What you should do
Please return only the lines from the one with "Click the back arrow in Exclusions window" through the final line of the data, unchanged, with pictures omitted.

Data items
####

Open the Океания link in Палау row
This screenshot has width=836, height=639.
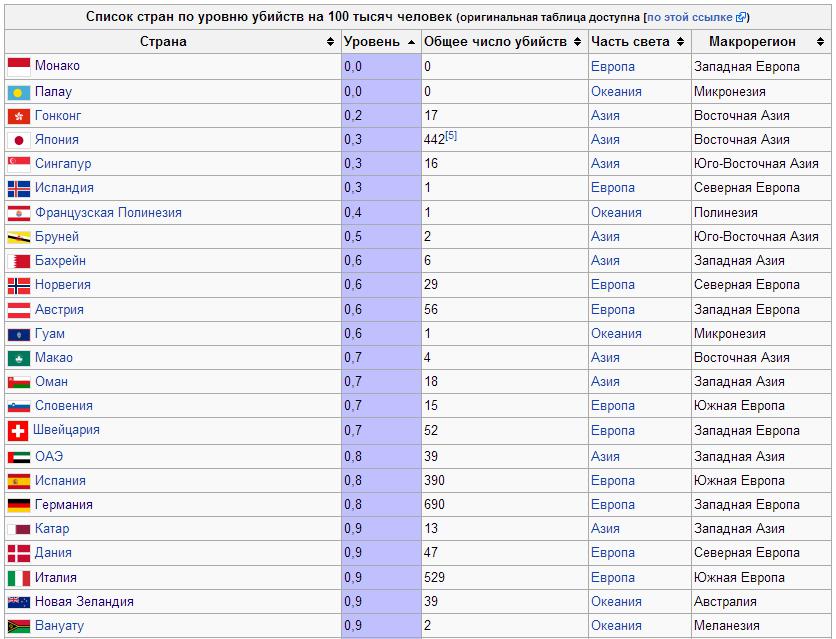click(x=616, y=91)
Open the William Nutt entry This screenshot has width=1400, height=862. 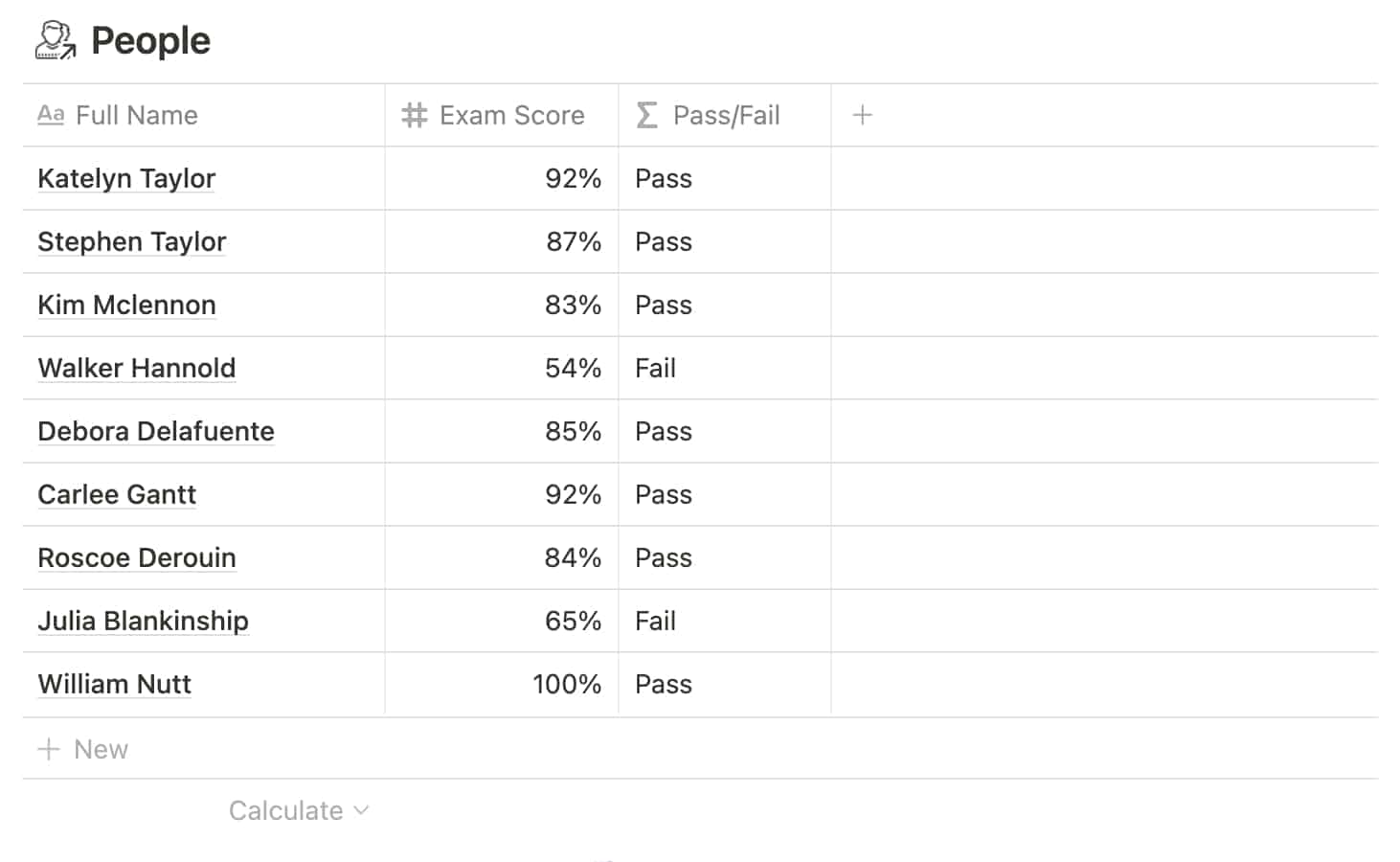115,684
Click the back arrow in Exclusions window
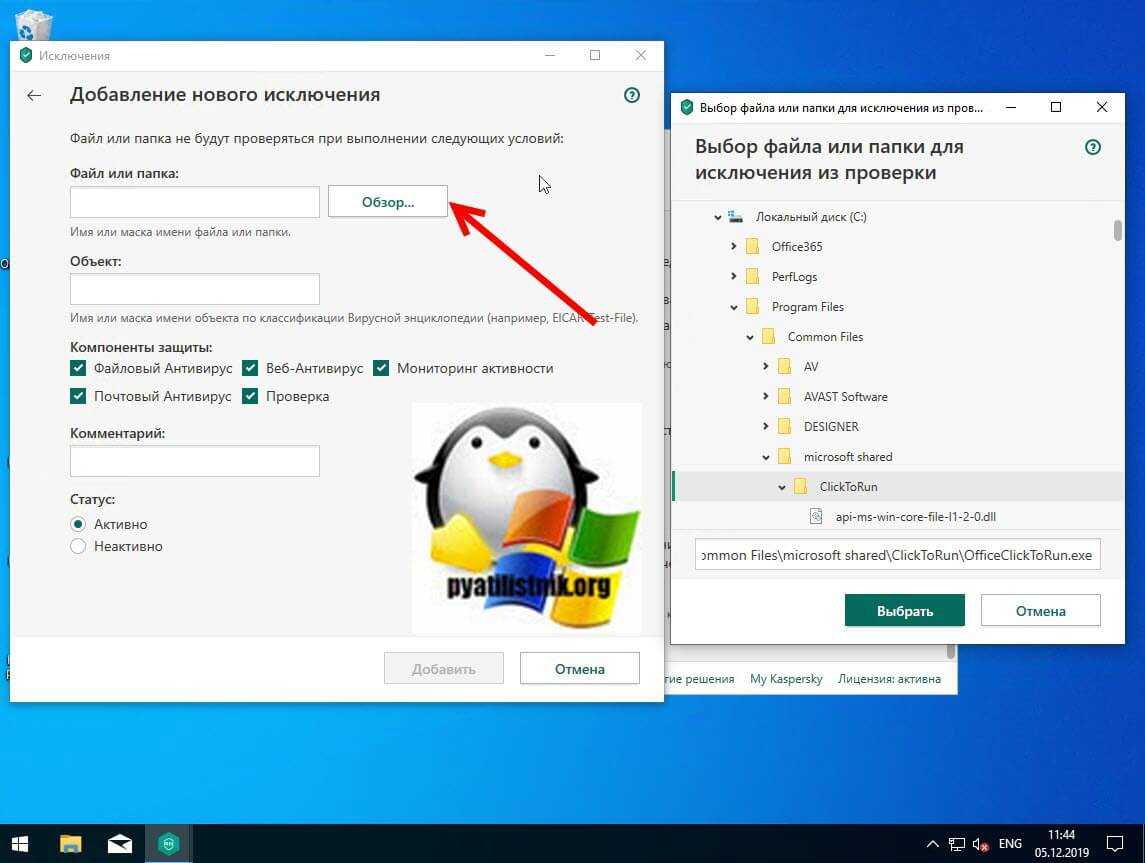The width and height of the screenshot is (1145, 863). (34, 95)
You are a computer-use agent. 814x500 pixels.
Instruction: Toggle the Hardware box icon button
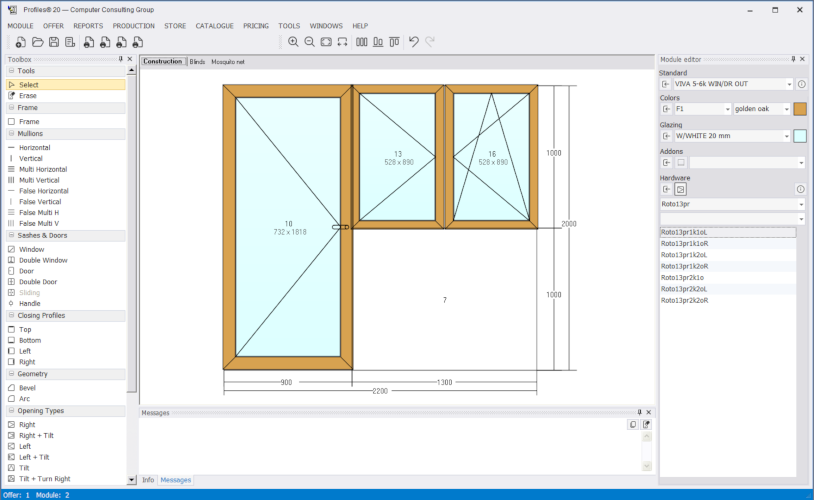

####

Result for this exercise
Click the back arrow in Exclusions window
The width and height of the screenshot is (1145, 863). (34, 95)
You are a computer-use agent. 814x500 pixels.
Instruction: Toggle the Hardware box icon button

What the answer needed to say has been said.